I walked the core with two co-tourists, my nephews Brendan Heaney and Martin Heaney. They grew up in Burquitlam, the next neighbourhood to the east, and played little league baseball at Blue Mountain Park. We ate at the John B pub, which I recommend. Brendan and Martin wondered whether redeveloping the Austin Heights area would reduce housing affordability, although they weren’t personally worried; both of them have moved to other parts of the Lower Mainland, like many of their friends.
[This is post #13 in our Urban Villages series. The “urban village” is treated on this site not as a commercial area, but as a walkable mixed-use area centred on a set of services. Livability in an urban village is measured as a function of housing availability for a diversity of folks, public transit, civic amenities and incentives to walk and cycle as well as a range of commercial services. ]

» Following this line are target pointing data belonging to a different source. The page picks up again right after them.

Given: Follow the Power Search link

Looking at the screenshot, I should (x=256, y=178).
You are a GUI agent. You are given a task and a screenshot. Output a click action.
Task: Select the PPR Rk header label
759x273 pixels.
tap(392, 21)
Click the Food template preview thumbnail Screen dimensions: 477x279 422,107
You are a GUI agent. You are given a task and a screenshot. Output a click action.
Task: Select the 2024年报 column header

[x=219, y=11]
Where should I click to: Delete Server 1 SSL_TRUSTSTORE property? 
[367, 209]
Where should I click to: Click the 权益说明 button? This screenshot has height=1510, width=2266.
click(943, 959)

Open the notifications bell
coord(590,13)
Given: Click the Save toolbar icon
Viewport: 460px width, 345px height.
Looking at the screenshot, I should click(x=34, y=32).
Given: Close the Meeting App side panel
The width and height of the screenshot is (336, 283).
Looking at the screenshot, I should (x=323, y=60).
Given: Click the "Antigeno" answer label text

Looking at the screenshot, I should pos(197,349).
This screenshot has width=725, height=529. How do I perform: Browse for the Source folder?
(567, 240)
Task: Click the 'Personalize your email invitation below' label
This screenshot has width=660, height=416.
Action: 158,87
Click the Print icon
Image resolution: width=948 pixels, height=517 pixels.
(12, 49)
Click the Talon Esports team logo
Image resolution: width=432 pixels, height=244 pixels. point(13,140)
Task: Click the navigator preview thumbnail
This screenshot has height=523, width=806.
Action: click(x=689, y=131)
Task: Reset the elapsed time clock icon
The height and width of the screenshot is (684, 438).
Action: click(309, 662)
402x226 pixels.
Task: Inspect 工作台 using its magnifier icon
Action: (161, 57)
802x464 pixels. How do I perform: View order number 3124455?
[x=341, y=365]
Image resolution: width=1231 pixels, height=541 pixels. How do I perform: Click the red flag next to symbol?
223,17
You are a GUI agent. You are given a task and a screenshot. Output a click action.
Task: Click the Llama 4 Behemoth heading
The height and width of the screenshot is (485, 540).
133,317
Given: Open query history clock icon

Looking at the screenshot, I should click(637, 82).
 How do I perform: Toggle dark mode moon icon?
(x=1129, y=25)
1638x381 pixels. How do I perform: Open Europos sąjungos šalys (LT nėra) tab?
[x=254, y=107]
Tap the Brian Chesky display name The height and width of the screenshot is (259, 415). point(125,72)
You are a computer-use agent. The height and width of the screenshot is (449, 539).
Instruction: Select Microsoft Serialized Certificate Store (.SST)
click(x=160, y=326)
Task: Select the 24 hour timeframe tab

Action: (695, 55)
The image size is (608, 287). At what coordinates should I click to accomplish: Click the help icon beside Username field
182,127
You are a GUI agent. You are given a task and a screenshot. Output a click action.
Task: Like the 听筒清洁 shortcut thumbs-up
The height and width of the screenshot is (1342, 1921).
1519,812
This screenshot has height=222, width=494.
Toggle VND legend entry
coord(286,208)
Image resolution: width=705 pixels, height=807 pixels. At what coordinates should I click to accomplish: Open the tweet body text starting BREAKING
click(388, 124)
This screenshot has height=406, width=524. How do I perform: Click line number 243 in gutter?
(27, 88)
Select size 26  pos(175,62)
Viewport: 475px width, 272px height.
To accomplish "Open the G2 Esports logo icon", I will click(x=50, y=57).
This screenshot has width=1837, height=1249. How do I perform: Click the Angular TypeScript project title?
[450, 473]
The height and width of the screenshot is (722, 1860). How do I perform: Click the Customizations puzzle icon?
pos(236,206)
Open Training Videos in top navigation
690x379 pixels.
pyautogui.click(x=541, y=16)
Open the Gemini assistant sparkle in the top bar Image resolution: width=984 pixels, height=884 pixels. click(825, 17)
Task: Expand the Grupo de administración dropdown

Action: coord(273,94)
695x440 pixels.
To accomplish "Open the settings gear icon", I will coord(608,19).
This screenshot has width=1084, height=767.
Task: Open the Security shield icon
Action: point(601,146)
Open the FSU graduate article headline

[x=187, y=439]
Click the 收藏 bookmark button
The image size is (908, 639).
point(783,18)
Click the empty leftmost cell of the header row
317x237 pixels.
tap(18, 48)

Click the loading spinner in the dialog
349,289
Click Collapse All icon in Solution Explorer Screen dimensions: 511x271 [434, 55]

Hi Ian – this is my mom’s neighbourhood, she would have been a very interesting tour guide for you. She is 82 and lives on a street about 10 blocks down Bluemountain in a house that her & dad bought in 1978. She doesn’t drive and walks up to Austin for all her errands. Doctor, dentist, bank, Safeway, beauty parlor and BC Biomedical Lab (which she has to visit weekly). She takes a taxi home. The amazing thing is that there isn’t a single Tim Hortons or Starbucks close buy.
On my first urban village tour for this site, my co-tourist Nathan Pachal said, “Follow the seniors!” If the area is working for seniors on foot, it’s taken a big step (!) toward success.